Ethan Frome...LITERARY CRITICISM #4

Within "Edith Wharton's Dream of Incest: Ethan Frome" by Ferdâ Asya, the thesis of this analysis seemed to be that Wharton feared the punishment for the feelings she had for her father, however as I read further into the article, I found that the thesis may be that she used this novella as a need for punishment.
This thesis was shown through the novella of Ethan Frome because the work was used to show the "writer's urge to confess the guilt that she unconsciously felt for her incestuous desire for her father" as said by Ferdâ Asya. This "urge" is also the reason that Wharton feels the need for her characters to be punished for their immoral feelings. This article also brings about Wharton's personal experience with an affair she had that lasted two years. Her own feelings relate to those of Ethan's because she looks for an escape from her loveless and also unfaithful husband. She feels the need to punish herself by punishing Ethan because she knows what she did was immoral and wrong. However, she felt more incestuous when she began to have desires for her father. This led her to ultimately punish the characters by forcing them to live in unhappiness and regret for their feelings at the end of the novella. As well as penalizing the characters because of her own experiences, the author prevents Ethan and Mattie from engaging in an emotional or physical relationship because of the guilt feeling. The author uses their lack of a relationship to exude the need for punishment brought out by the guilt because she feels just thinking about the possibility of a relationship was immoral in this time. This shows that she wants to punish herself through her characters, which displays a need for punishment. This work was said to be a "dream-wish," which was described as the motive force for producing dreams supplied by the unconscious, by Sigmund Freud. These "dream-wishes" eventually became "dream-thoughts" from Wharton's frustrating and agitating incidents of her life trying to search for the reasons of her disillusioned wishes. Wharton had wishes and desires about her father. Ethan is seen as a father figure in this book to Mattie Silver, which are the two main characters who experience the dominant form of pain. These wishes proved to be Wharton's need for reprimand.
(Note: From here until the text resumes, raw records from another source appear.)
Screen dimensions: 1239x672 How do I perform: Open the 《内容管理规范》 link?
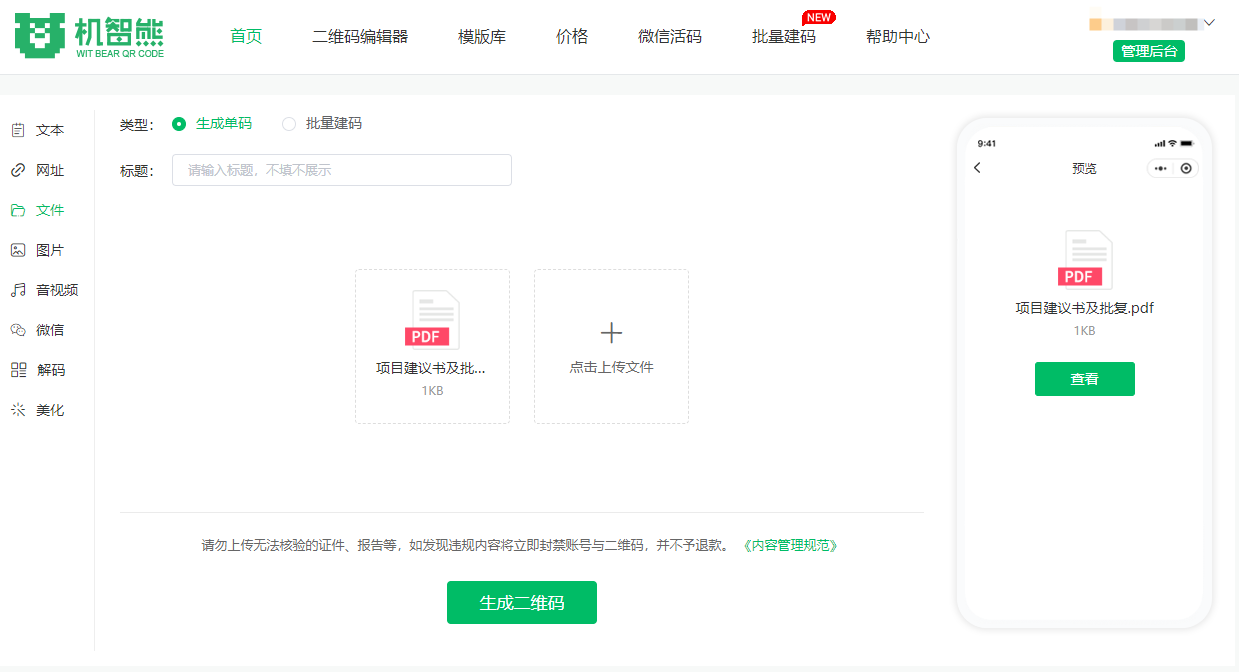(790, 546)
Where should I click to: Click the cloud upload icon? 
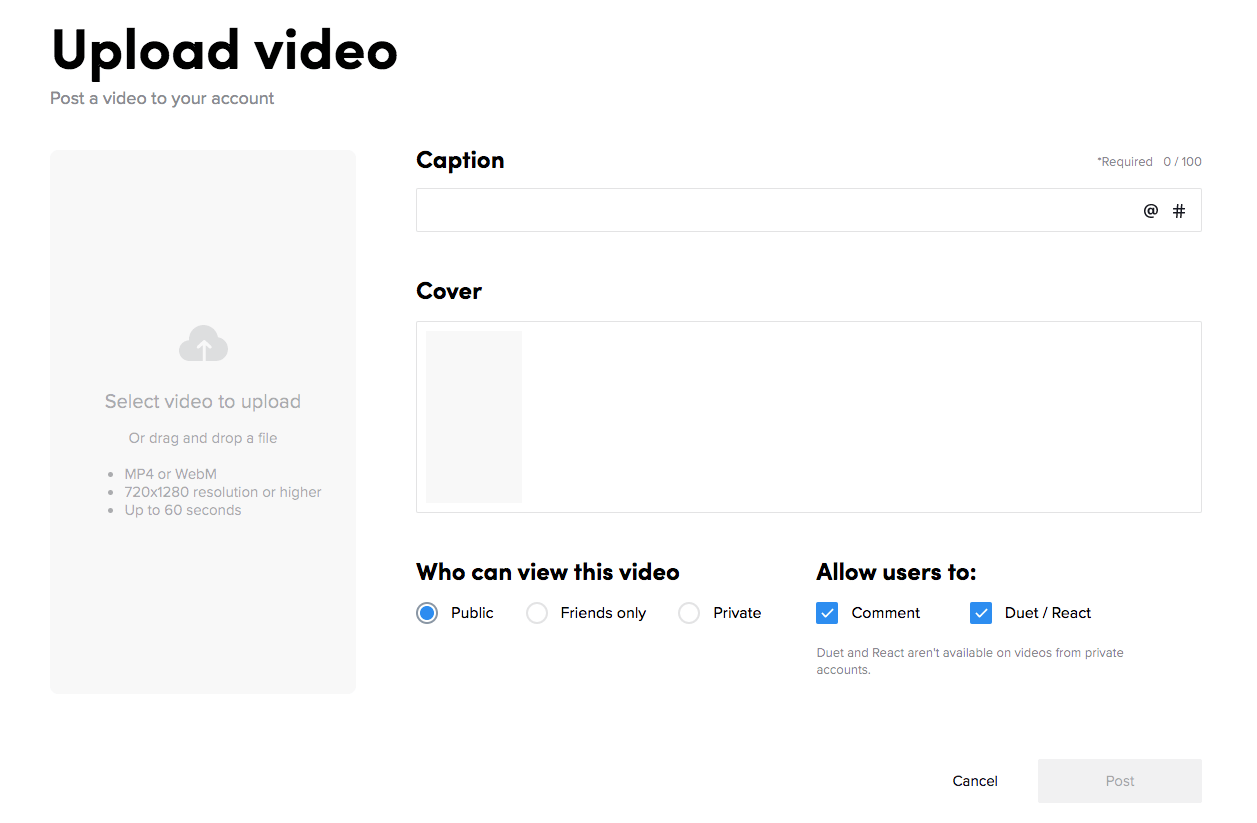203,344
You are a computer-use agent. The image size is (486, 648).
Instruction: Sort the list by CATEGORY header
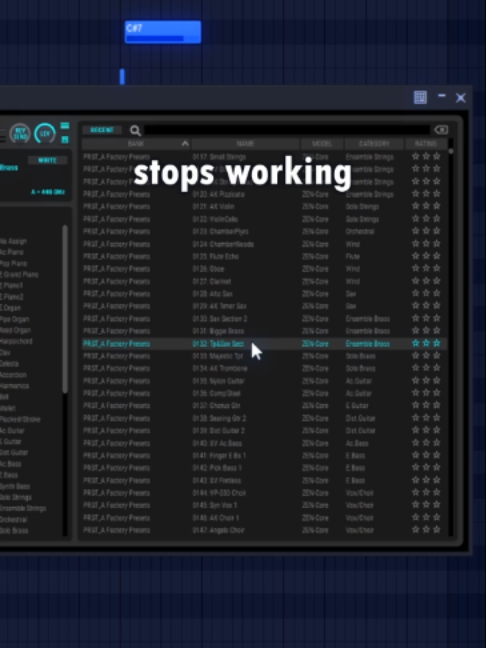(x=374, y=143)
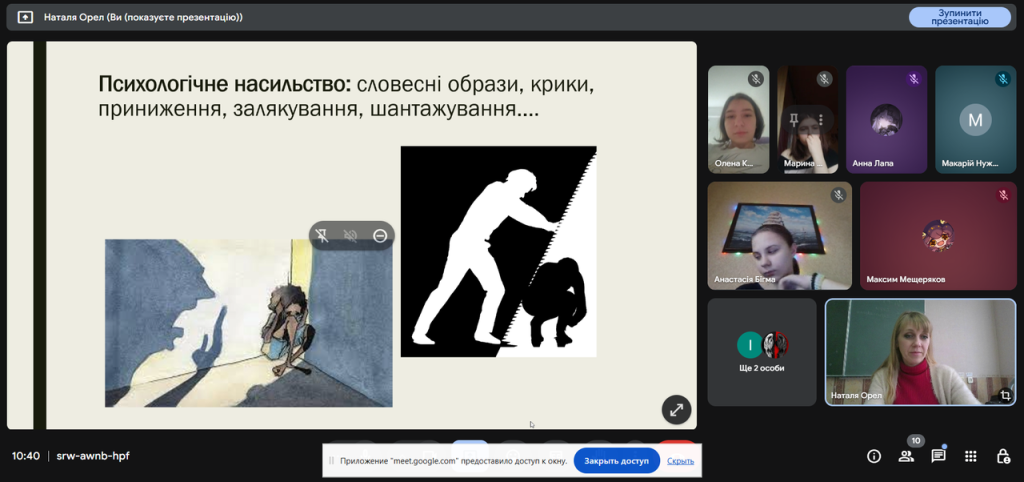Open meeting details info icon
The image size is (1024, 482).
tap(873, 456)
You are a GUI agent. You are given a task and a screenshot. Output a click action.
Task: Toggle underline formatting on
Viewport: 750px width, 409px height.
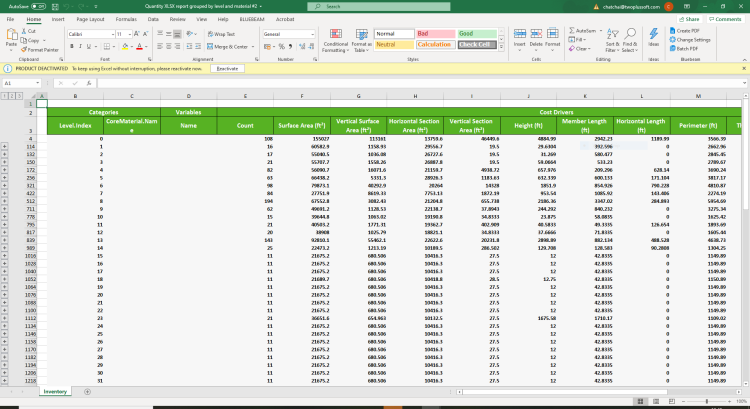tap(88, 46)
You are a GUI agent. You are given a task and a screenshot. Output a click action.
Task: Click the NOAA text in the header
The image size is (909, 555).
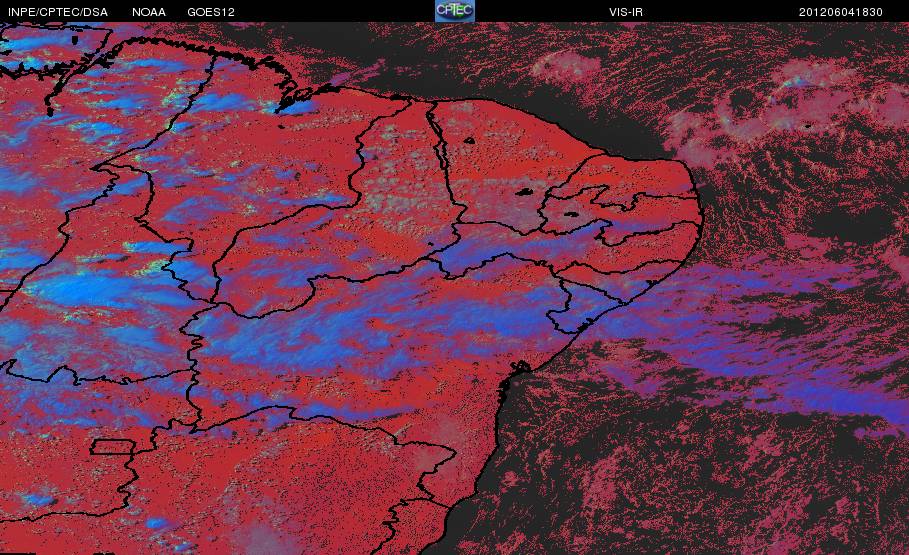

I believe that this argument was extremely well put and the thesis of the article was clear and supported by many points. Besides the ideas presented previously, there were many other suggestions that prove Asya's thesis is valid. I agree with the points brought about by Asya and I believe that Wharton's main purpose for this novella was created because she felt a need to punish herself for the immoral feelings she had for her father through the characters of the novella, Ethan Frome.
I noticed that in the article, Asya mentions that in 1907, Wharton was very lonely. I wonder if this loneliness led her to think about feeling intimate desires for her father, which ultimately led her to write the novella, Ethan Frome. The writer also moved to Paris that winter and lived alone, which is when these feelings for her father began. This loneliness could also be a reason for her need to punish the characters of Ethan Frome, while also punishing herself in the process.